Back at college, the Professor puts his hand on my shoulder. It’s wide and warm and friendly. He laughs easily and openly, shaking the 13 inch refracting telescope in the middle of the room. That’s not hard to do though, even breathing too hard can shake the floor in this relic of a room. The telescope is housed off to the side of the observatory in a space that looks more like the inside of a barn complete with a strange ceiling that can be opened – slowly and steadily – via a chain hooked up to a medieval looking wheel.

This telescope is the oldest at this observatory, built in 1861, just a short time after Neptune was discovered. It’s a beautiful telescope that needs to be man handled despite its delicate status and age. Everything is adjusted manually. Half of its functions work on prayer and superstition. We spent the first week simply learning how to use every knob and lever only to realize the only way to wheel the beast from side to side was to push at it with a dented broom – an indelicate and downright destructive move. Worse yet, after the broom pushes the telescopes heavy weight around, it’ll need to be caught on the other side to stop the motion. All at once a marvel and a monster, a beauty and a beast, a carefully cared for relic and a man handled mule-like object.

The observatory is 30 minutes outside of the city but somehow, its always darker than by the water at the end of the world. There are several telescopes housed here that we use and sometimes we even lay outside on the grass when the weather is good. The class is an elective with only six other students, a strange mix of university and intimate gathering. There is no real coursework to be honest, no books to buy, no programs to purchase. No skill checks. Instead there are talks and discussion. Instead there is math and theory and starring into the blackness for three hours twice a week asking ourselves if we exist.

We turn in projects that are half-way between art and science. We do math to learn the reasoning and the philosophy behind it. We stand silently holding our breath in a room with a telescope built four years before the Civil War hooked up to a computer built four years before I was born, taking pictures of the sky.
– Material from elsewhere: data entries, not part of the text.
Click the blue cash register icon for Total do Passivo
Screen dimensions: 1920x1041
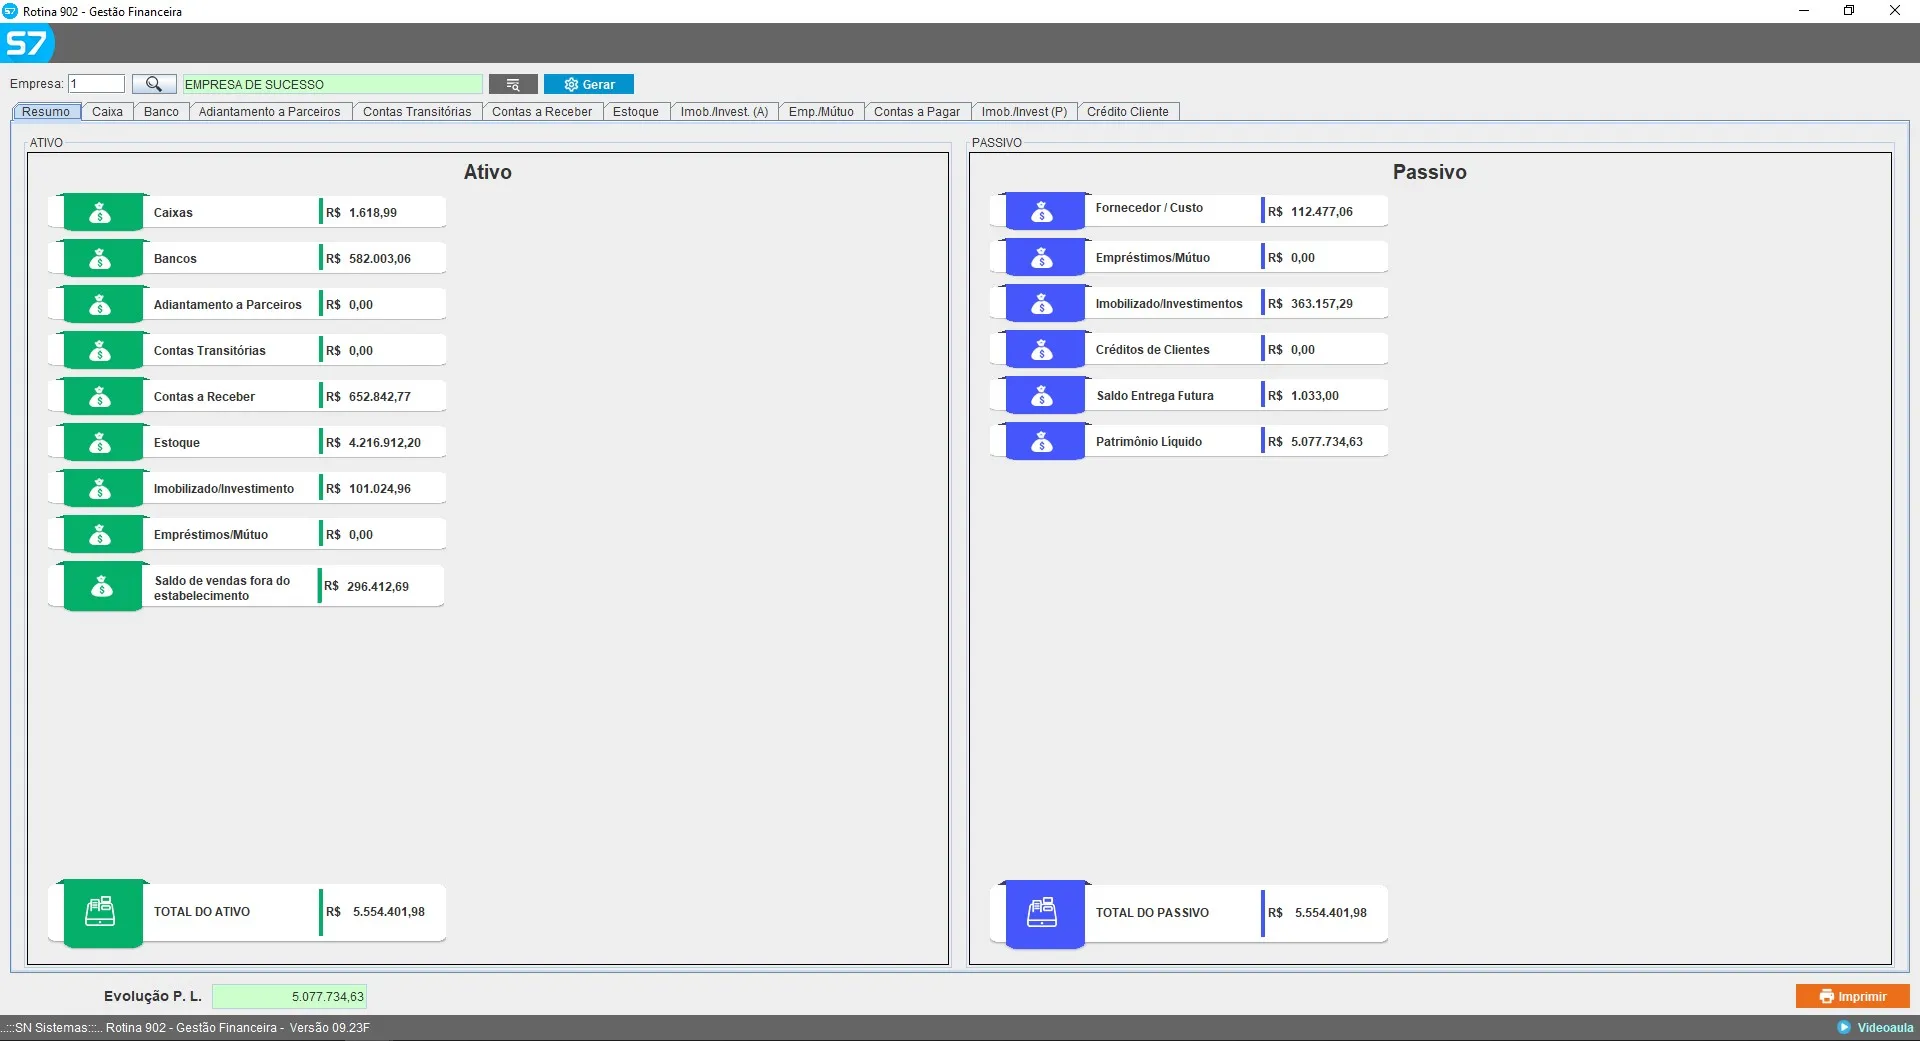click(1042, 913)
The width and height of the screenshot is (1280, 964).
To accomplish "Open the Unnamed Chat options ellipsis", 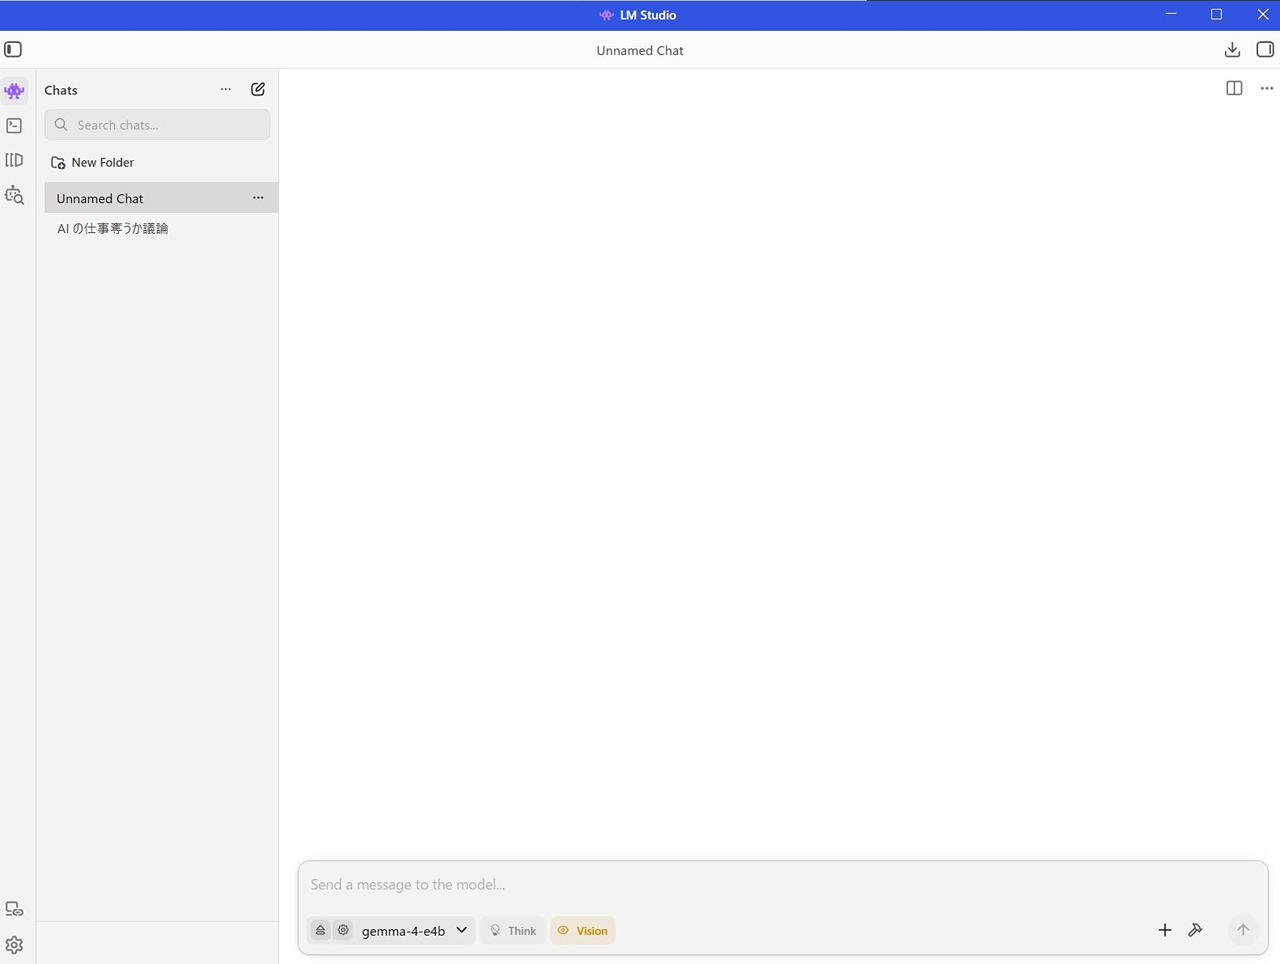I will click(x=258, y=198).
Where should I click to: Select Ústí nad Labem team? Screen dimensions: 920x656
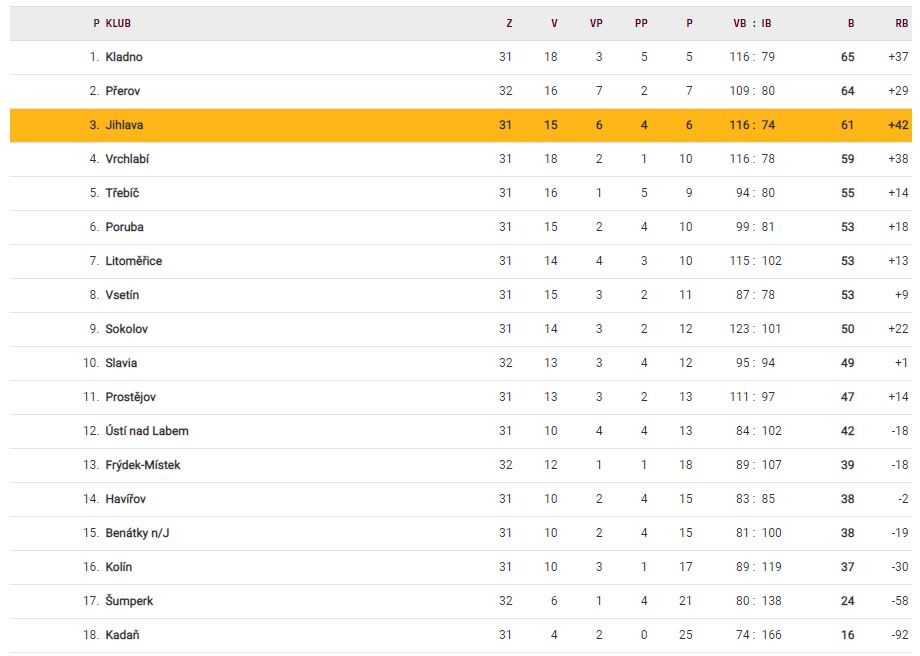point(146,431)
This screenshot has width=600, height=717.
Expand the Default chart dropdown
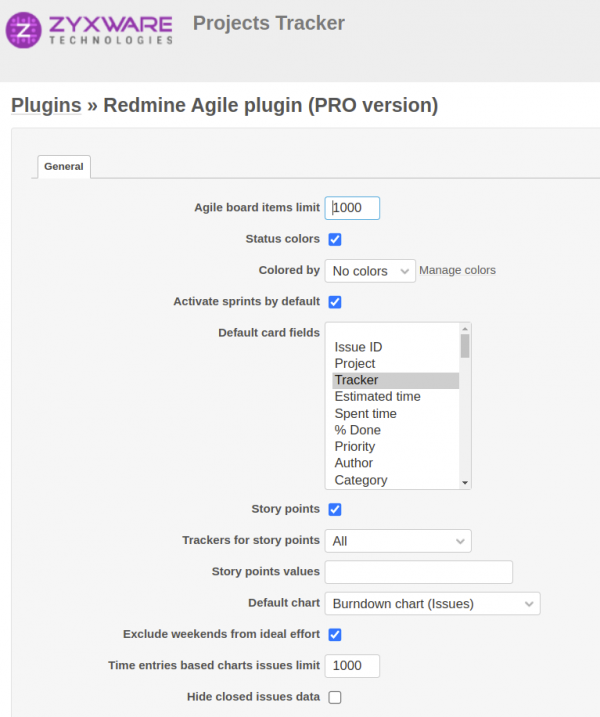click(x=432, y=604)
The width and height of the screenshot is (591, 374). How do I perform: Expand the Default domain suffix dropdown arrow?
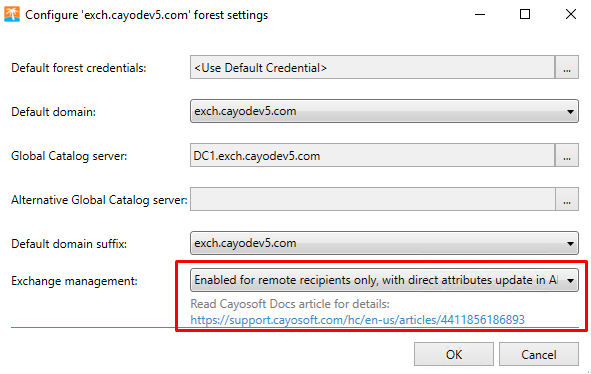(x=570, y=244)
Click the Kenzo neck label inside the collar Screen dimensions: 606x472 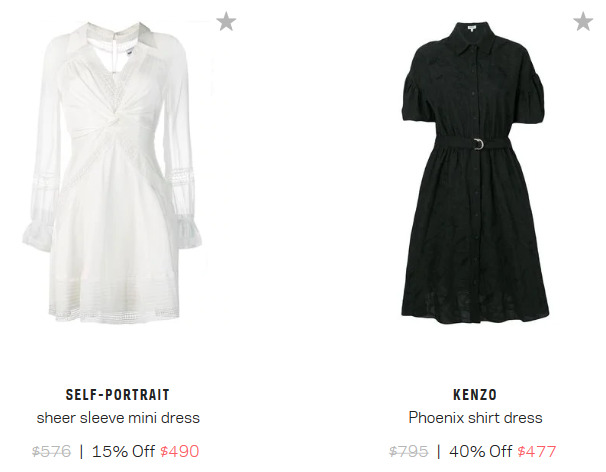tap(472, 28)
The telescope upstairs is a modern marvel that can take a perfect picture at the stoke of a few keys but for some reason most of the time I’d rather spend 20 minutes fighting a long tube of steel filled with glass to take a blurry picture.

In the other rooms, with the modern telescopes that are hooked up to cutting edges computers, I stare at planets and star and solar systems and comets and I wonder how many people had known the sky with no more than their eyes, never even pressing it to rock or paper or dirt. How many eyes roved over the skies and couldn’t imagine a world where we might make a map that could lead us to the future.

Because in this observatory, the sky isn’t just the sky. The sky is history. All of human history, laid out in lights constantly dimming and bursting anew. The light from these stars having been seen by humans throughout time. The light barring witness to all of time.

With this knowledge I’m no longer just small in the face of the universe, but small in the face of time, reducing down into nothing. All of human history, standing in a dark room, starring at the sky through a piece of glass made of the culmination of all humanity before me.

The universe as it had always been but never as it was meant to be seen.